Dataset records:
** BEGIN **
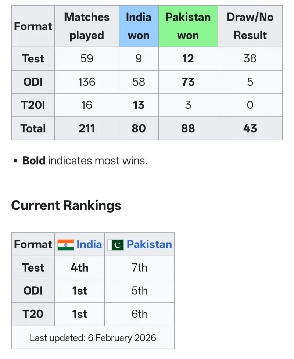The height and width of the screenshot is (359, 294).
Task: Click the Bold indicates most wins note
Action: (x=85, y=161)
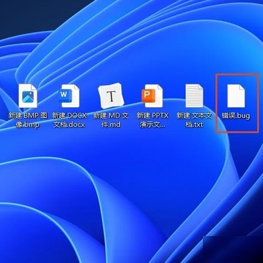Click the label 新建 DOCX 文档.docx
The image size is (263, 263).
click(x=69, y=120)
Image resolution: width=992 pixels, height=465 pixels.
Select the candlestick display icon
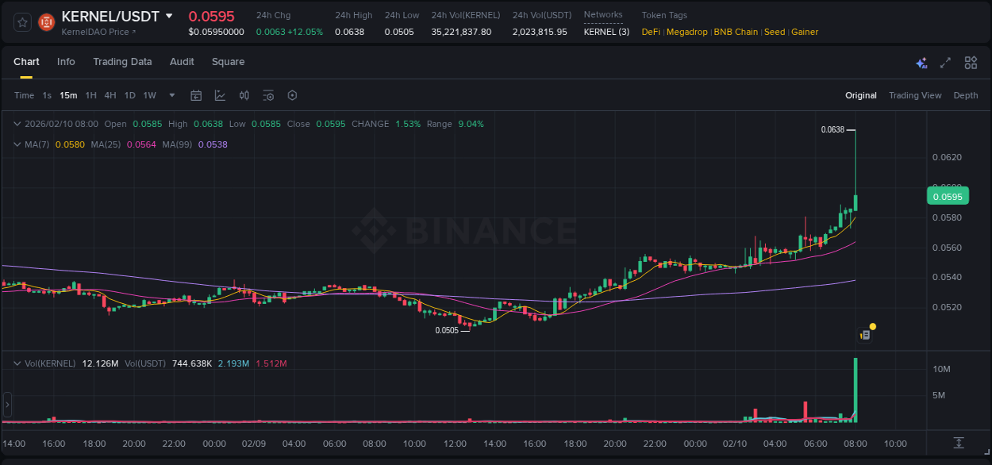[x=244, y=95]
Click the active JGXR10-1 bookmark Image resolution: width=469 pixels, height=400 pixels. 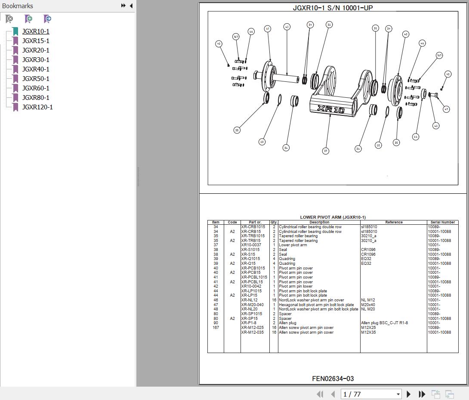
** END **
**WHAT NEEDS TO BE DONE:** Format the lines of the dataset records as a numbered list, skipping any blank lines. Omit the pictures from your answer.

**PROBLEM SOLUTION:**
1. The height and width of the screenshot is (359, 294).
2. Task: Click the Bold indicates most wins note
3. Action: (x=85, y=161)
4. Click the label 新建 DOCX 文档.docx
5. The image size is (263, 263).
6. click(x=69, y=120)
7. Image resolution: width=992 pixels, height=465 pixels.
8. Select the candlestick display icon
9. [x=244, y=95]
10. Click the active JGXR10-1 bookmark Image resolution: width=469 pixels, height=400 pixels. 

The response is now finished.